L’Analisi tecnica è la disciplina che dall’osservazione dell’andamento storico dei mercati, inferisce leggi statistiche che ne descriverebbero il comportamento, rendendolo – rilevate determinate condizioni – in un certo senso “prevedibile”. Questo, ancorché affascinante, è pericoloso! Tra “trend (veri o falsi) principali o secondari”, “supporti” o “resistenze” l’unica cosa che si avvicina alla certezza è la possibilità – molto concreta – di perdersi, soprattutto se non si è specialisti della materia… e anche loro non ci prendono un gran ché!

In realtà, al di là di saper padroneggiare o meno una certa tecnica, è il fatto stesso di investire sulla base delle previsioni che può portare a rischiare per avidità o rinunciare per paura nei momenti sbagliati: non dovrebbe essere l’andamento dei mercati a farci decidere come investire i soldi, né tanto meno consigliarci di cambiare strategia, in base alla direzione che essi possono prendere. La strategia di fondo, quella di lungo periodo, non va mai modificata in funzione dell’andamento capriccioso dei mercati.
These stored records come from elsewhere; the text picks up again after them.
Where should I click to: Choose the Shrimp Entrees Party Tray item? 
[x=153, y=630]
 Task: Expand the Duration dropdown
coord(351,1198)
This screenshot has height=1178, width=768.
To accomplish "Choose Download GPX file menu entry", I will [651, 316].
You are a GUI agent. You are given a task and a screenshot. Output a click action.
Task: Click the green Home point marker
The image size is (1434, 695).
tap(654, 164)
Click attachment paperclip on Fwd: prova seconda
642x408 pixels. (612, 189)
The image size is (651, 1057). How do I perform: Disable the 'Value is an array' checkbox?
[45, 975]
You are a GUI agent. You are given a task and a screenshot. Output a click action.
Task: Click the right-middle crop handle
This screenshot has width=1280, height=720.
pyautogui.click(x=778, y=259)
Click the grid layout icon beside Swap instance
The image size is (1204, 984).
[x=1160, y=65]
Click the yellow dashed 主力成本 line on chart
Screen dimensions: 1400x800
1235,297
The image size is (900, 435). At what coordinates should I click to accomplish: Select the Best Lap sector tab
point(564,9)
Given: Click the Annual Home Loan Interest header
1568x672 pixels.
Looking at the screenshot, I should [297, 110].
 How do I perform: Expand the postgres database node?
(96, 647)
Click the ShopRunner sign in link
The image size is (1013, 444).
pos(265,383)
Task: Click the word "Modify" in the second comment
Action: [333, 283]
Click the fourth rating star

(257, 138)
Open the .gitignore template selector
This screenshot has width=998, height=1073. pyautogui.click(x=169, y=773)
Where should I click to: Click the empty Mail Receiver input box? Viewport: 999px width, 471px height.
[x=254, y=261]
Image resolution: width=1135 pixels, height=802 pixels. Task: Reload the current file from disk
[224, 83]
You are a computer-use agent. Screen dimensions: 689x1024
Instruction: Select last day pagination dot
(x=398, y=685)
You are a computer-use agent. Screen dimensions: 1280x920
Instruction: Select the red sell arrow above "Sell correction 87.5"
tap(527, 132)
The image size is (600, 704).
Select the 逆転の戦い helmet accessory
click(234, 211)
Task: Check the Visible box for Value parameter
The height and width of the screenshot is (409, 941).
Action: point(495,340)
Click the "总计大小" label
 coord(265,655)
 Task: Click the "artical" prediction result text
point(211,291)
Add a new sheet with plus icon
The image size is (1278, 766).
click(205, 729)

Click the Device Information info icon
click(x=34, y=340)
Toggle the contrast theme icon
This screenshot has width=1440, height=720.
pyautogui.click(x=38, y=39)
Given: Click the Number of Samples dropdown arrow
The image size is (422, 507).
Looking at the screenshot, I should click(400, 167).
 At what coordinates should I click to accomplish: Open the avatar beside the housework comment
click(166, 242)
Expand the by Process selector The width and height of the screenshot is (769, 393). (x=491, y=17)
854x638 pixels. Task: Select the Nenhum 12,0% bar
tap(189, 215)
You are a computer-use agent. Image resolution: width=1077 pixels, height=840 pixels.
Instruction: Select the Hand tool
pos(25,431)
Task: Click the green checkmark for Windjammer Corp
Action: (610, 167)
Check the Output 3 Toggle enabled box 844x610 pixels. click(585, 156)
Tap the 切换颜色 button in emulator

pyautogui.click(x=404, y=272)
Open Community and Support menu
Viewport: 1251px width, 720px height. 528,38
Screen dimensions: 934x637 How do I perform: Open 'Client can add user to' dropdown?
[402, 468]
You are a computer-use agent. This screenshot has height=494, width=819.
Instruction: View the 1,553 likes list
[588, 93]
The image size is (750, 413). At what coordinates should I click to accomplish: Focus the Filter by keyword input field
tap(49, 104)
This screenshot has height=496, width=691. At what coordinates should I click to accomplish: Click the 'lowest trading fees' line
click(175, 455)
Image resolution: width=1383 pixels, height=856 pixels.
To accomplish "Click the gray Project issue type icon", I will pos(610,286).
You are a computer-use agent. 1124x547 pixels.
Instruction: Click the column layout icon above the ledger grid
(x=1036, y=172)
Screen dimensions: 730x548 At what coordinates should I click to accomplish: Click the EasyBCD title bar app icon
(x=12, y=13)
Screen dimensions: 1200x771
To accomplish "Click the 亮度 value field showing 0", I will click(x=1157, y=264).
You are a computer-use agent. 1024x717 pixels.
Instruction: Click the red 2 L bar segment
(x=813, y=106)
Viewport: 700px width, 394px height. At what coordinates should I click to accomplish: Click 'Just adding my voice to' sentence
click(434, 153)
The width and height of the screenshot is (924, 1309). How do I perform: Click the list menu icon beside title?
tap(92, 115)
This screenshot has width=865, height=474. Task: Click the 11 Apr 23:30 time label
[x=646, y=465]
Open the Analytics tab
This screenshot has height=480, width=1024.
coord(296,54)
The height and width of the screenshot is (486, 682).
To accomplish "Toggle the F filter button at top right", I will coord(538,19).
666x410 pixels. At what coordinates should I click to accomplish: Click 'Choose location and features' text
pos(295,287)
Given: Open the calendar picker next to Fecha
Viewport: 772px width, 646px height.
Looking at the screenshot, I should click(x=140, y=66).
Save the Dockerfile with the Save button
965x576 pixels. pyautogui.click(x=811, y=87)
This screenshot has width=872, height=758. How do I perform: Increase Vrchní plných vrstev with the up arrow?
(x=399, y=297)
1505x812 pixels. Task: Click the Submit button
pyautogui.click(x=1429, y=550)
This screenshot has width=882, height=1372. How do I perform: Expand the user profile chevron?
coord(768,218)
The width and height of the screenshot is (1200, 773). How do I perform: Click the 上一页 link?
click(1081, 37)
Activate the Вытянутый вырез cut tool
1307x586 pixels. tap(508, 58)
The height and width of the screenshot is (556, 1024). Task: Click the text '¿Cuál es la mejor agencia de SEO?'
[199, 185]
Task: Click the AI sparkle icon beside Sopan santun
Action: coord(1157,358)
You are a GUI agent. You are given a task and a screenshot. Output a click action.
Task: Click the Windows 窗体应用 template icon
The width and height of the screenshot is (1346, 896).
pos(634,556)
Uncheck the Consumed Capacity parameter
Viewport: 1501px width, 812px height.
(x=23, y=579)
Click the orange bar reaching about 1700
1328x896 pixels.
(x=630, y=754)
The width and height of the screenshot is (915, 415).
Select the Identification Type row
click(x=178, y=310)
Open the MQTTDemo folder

Ogni investimento deve essere ben pianificato, il che significa che deve essere chiaro da dove partire, quale percorso seguire, e dove arrivare per ottenere quanto…. Questo significa che l’investimento deve partire da esigenze ben individuate, e attivare comportamenti coerenti con esse. Con la pianificazione, va anche stabilito un programma di verifiche nel tempo, proprio come quando si acquista una macchina nuova, si fanno i tagliandi, così con gli investimenti si controlla nel tempo, monitorandolo, l’efficienza del portafoglio; adattandolo talvolta alle situazioni che i mercati possono determinare, senza però mai stravolgere la sua composizione di base, modificando il sottostante in termini di adeguatezza e appropriatezza rispetto al profilo di partenza; perché facendo ciò, si finisce fatalmente col correre rischi eccessivi rispetto a quelli che effettivamente si è disposti a tollerare, e questo è davvero pericoloso!